» WHAT NEEDS TO BE DONE: What is needed here is an exact copy of all the records below.

» EXERCISE DATA:
※

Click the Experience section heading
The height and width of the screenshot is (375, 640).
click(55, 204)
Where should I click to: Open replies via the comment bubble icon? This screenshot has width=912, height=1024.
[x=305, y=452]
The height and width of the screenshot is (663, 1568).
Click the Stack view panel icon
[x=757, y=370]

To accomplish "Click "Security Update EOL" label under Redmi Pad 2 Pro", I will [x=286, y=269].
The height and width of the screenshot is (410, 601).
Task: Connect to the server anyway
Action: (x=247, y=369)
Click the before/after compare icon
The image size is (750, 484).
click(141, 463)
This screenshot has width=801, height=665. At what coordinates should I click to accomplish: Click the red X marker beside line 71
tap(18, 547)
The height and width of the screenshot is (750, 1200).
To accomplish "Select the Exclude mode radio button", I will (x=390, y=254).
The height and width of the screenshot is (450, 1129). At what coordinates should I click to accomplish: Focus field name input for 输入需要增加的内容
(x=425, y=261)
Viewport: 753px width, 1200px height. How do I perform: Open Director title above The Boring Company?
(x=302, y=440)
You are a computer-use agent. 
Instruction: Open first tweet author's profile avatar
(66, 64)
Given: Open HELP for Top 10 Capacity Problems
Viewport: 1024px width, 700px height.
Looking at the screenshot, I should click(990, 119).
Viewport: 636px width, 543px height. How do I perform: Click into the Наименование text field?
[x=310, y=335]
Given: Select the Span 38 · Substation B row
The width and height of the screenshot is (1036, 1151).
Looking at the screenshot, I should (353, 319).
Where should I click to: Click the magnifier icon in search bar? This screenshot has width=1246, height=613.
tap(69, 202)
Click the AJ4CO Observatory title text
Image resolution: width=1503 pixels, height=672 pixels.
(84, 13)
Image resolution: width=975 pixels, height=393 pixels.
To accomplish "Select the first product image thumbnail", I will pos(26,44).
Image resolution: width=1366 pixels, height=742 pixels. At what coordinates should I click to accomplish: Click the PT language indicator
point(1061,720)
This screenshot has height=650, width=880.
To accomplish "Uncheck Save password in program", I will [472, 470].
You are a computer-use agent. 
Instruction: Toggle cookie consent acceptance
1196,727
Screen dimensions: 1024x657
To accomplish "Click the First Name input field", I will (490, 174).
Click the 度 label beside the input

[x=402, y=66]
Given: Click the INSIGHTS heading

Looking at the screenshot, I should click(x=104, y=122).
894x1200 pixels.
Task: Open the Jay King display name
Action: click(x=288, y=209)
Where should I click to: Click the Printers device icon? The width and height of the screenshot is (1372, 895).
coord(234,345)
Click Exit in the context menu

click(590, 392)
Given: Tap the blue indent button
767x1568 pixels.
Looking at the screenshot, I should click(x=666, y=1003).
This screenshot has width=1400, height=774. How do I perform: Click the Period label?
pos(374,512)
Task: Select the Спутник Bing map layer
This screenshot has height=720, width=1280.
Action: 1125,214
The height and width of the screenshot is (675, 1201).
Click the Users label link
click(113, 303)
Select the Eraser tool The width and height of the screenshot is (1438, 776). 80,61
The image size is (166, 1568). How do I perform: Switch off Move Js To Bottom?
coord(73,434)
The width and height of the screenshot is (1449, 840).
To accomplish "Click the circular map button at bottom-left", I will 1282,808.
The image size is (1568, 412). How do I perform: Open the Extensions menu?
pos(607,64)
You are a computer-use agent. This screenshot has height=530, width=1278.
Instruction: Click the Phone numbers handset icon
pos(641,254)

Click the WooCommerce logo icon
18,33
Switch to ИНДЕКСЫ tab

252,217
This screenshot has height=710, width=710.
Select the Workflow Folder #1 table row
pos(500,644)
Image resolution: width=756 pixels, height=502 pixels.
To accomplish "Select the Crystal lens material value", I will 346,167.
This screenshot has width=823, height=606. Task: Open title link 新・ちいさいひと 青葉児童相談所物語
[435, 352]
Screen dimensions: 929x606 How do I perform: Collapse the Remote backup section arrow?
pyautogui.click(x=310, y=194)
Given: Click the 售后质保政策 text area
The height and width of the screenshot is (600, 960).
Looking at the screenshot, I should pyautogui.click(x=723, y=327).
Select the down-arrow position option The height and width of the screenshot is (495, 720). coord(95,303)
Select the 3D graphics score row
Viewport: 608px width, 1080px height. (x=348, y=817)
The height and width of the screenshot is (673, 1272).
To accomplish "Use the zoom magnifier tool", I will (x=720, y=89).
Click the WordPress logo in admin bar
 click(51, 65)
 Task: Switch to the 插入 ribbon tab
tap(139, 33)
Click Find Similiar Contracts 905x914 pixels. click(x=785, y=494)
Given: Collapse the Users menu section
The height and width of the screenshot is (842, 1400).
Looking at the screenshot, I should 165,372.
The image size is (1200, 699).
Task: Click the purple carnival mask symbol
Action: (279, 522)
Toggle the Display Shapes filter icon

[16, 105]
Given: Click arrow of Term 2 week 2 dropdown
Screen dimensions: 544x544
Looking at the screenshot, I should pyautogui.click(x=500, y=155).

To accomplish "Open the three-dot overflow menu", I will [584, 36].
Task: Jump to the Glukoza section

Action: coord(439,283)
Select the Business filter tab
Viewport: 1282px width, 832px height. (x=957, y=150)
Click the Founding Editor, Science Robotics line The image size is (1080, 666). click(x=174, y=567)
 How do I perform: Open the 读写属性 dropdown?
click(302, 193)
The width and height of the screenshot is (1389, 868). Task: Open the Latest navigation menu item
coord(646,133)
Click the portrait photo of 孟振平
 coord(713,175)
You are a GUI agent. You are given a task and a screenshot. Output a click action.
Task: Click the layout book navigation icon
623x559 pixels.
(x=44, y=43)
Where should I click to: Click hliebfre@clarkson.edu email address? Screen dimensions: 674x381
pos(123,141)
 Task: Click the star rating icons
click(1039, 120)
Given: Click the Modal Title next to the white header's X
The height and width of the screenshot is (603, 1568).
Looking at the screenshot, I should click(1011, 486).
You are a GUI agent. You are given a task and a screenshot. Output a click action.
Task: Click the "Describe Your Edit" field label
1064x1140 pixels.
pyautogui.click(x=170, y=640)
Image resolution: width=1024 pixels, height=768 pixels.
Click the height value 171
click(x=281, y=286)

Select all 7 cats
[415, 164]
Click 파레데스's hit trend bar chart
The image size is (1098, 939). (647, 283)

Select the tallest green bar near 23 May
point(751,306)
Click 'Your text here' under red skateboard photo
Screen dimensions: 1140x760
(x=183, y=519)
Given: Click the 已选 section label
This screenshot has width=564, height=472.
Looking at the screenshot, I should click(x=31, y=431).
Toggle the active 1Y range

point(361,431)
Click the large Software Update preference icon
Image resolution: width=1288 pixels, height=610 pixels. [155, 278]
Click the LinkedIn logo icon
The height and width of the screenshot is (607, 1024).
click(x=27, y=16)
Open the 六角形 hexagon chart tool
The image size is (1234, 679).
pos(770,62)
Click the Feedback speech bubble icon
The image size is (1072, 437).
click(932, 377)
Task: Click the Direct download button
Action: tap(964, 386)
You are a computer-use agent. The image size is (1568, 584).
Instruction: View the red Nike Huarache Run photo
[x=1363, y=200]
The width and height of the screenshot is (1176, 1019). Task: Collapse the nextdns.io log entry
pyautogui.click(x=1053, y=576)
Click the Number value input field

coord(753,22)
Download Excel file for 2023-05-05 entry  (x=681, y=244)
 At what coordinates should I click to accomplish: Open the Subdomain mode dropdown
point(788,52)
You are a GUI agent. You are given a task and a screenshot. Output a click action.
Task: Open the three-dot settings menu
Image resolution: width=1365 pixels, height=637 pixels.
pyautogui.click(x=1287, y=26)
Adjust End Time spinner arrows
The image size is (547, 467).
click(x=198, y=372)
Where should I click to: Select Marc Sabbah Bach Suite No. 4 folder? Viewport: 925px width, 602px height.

※

» WRITTEN ANSWER:
Click the Experience section heading
The height and width of the screenshot is (375, 640).
click(55, 204)
Where should I click to: Open replies via the comment bubble icon? This screenshot has width=912, height=1024.
[x=305, y=452]
The height and width of the screenshot is (663, 1568).
Click the Stack view panel icon
[x=757, y=370]

To accomplish "Click "Security Update EOL" label under Redmi Pad 2 Pro", I will [x=286, y=269].
The height and width of the screenshot is (410, 601).
Task: Connect to the server anyway
Action: (x=247, y=369)
Click the before/after compare icon
The image size is (750, 484).
click(141, 463)
This screenshot has width=801, height=665. At what coordinates should I click to accomplish: Click the red X marker beside line 71
tap(18, 547)
The height and width of the screenshot is (750, 1200).
To accomplish "Select the Exclude mode radio button", I will (x=390, y=254).
The height and width of the screenshot is (450, 1129). At what coordinates should I click to accomplish: Focus field name input for 输入需要增加的内容
(x=425, y=261)
Viewport: 753px width, 1200px height. How do I perform: Open Director title above The Boring Company?
(x=302, y=440)
You are a computer-use agent. 
Instruction: Open first tweet author's profile avatar
(66, 64)
Given: Open HELP for Top 10 Capacity Problems
Viewport: 1024px width, 700px height.
Looking at the screenshot, I should click(990, 119).
Viewport: 636px width, 543px height. How do I perform: Click into the Наименование text field?
[x=310, y=335]
Given: Select the Span 38 · Substation B row
The width and height of the screenshot is (1036, 1151).
Looking at the screenshot, I should (353, 319).
Where should I click to: Click the magnifier icon in search bar? This screenshot has width=1246, height=613.
tap(69, 202)
Click the AJ4CO Observatory title text
Image resolution: width=1503 pixels, height=672 pixels.
(84, 13)
Image resolution: width=975 pixels, height=393 pixels.
To accomplish "Select the first product image thumbnail", I will pos(26,44).
Image resolution: width=1366 pixels, height=742 pixels. At what coordinates should I click to accomplish: Click the PT language indicator
point(1061,720)
This screenshot has height=650, width=880.
To accomplish "Uncheck Save password in program", I will [472, 470].
You are a computer-use agent. 
Instruction: Toggle cookie consent acceptance
1196,727
Screen dimensions: 1024x657
To accomplish "Click the First Name input field", I will (490, 174).
Click the 度 label beside the input

[x=402, y=66]
Given: Click the INSIGHTS heading

Looking at the screenshot, I should click(x=104, y=122).
894x1200 pixels.
Task: Open the Jay King display name
Action: click(x=288, y=209)
Where should I click to: Click the Printers device icon? The width and height of the screenshot is (1372, 895).
coord(234,345)
Click Exit in the context menu

click(590, 392)
Given: Tap the blue indent button
767x1568 pixels.
Looking at the screenshot, I should click(x=666, y=1003).
This screenshot has width=1400, height=774. How do I perform: Click the Period label?
pos(374,512)
Task: Select the Спутник Bing map layer
This screenshot has height=720, width=1280.
Action: 1125,214
The height and width of the screenshot is (675, 1201).
Click the Users label link
click(113, 303)
Select the Eraser tool The width and height of the screenshot is (1438, 776). 80,61
The image size is (166, 1568). How do I perform: Switch off Move Js To Bottom?
coord(73,434)
The width and height of the screenshot is (1449, 840).
To accomplish "Click the circular map button at bottom-left", I will 1282,808.
The image size is (1568, 412). How do I perform: Open the Extensions menu?
pos(607,64)
You are a computer-use agent. This screenshot has height=530, width=1278.
Instruction: Click the Phone numbers handset icon
pos(641,254)

Click the WooCommerce logo icon
18,33
Switch to ИНДЕКСЫ tab

252,217
This screenshot has height=710, width=710.
Select the Workflow Folder #1 table row
pos(500,644)
Image resolution: width=756 pixels, height=502 pixels.
To accomplish "Select the Crystal lens material value", I will 346,167.
This screenshot has width=823, height=606. Task: Open title link 新・ちいさいひと 青葉児童相談所物語
[435, 352]
Screen dimensions: 929x606 How do I perform: Collapse the Remote backup section arrow?
pyautogui.click(x=310, y=194)
Given: Click the 售后质保政策 text area
The height and width of the screenshot is (600, 960).
Looking at the screenshot, I should pyautogui.click(x=723, y=327).
Select the down-arrow position option The height and width of the screenshot is (495, 720). coord(95,303)
Select the 3D graphics score row
Viewport: 608px width, 1080px height. (x=348, y=817)
The height and width of the screenshot is (673, 1272).
To accomplish "Use the zoom magnifier tool", I will (x=720, y=89).
Click the WordPress logo in admin bar
 click(51, 65)
 Task: Switch to the 插入 ribbon tab
tap(139, 33)
Click Find Similiar Contracts 905x914 pixels. click(x=785, y=494)
Given: Collapse the Users menu section
The height and width of the screenshot is (842, 1400).
Looking at the screenshot, I should 165,372.
The image size is (1200, 699).
Task: Click the purple carnival mask symbol
Action: (279, 522)
Toggle the Display Shapes filter icon

[16, 105]
Given: Click arrow of Term 2 week 2 dropdown
Screen dimensions: 544x544
Looking at the screenshot, I should pyautogui.click(x=500, y=155).

To accomplish "Open the three-dot overflow menu", I will [584, 36].
Task: Jump to the Glukoza section

Action: coord(439,283)
Select the Business filter tab
Viewport: 1282px width, 832px height. (x=957, y=150)
Click the Founding Editor, Science Robotics line The image size is (1080, 666). click(x=174, y=567)
 How do I perform: Open the 读写属性 dropdown?
click(302, 193)
The width and height of the screenshot is (1389, 868). Task: Open the Latest navigation menu item
coord(646,133)
Click the portrait photo of 孟振平
 coord(713,175)
You are a GUI agent. You are given a task and a screenshot. Output a click action.
Task: Click the layout book navigation icon
623x559 pixels.
(x=44, y=43)
Where should I click to: Click hliebfre@clarkson.edu email address? Screen dimensions: 674x381
pos(123,141)
 Task: Click the star rating icons
click(1039, 120)
Given: Click the Modal Title next to the white header's X
The height and width of the screenshot is (603, 1568).
Looking at the screenshot, I should click(1011, 486).
You are a GUI agent. You are given a task and a screenshot. Output a click action.
Task: Click the "Describe Your Edit" field label
1064x1140 pixels.
pyautogui.click(x=170, y=640)
Image resolution: width=1024 pixels, height=768 pixels.
Click the height value 171
click(x=281, y=286)

Select all 7 cats
[415, 164]
Click 파레데스's hit trend bar chart
The image size is (1098, 939). (647, 283)

Select the tallest green bar near 23 May
point(751,306)
Click 'Your text here' under red skateboard photo
Screen dimensions: 1140x760
(x=183, y=519)
Given: Click the 已选 section label
This screenshot has width=564, height=472.
Looking at the screenshot, I should click(x=31, y=431).
Toggle the active 1Y range

point(361,431)
Click the large Software Update preference icon
Image resolution: width=1288 pixels, height=610 pixels. [155, 278]
Click the LinkedIn logo icon
The height and width of the screenshot is (607, 1024).
click(x=27, y=16)
Open the 六角形 hexagon chart tool
The image size is (1234, 679).
pos(770,62)
Click the Feedback speech bubble icon
The image size is (1072, 437).
click(932, 377)
Task: Click the Direct download button
Action: tap(964, 386)
You are a computer-use agent. The image size is (1568, 584).
Instruction: View the red Nike Huarache Run photo
[x=1363, y=200]
The width and height of the screenshot is (1176, 1019). Task: Collapse the nextdns.io log entry
pyautogui.click(x=1053, y=576)
Click the Number value input field

coord(753,22)
Download Excel file for 2023-05-05 entry  (x=681, y=244)
 At what coordinates should I click to accomplish: Open the Subdomain mode dropdown
point(788,52)
You are a GUI agent. You are given a task and a screenshot. Output a click action.
Task: Open the three-dot settings menu
Image resolution: width=1365 pixels, height=637 pixels.
pyautogui.click(x=1287, y=26)
Adjust End Time spinner arrows
The image size is (547, 467).
click(x=198, y=372)
Where should I click to: Select Marc Sabbah Bach Suite No. 4 folder? Viewport: 925px width, 602px height.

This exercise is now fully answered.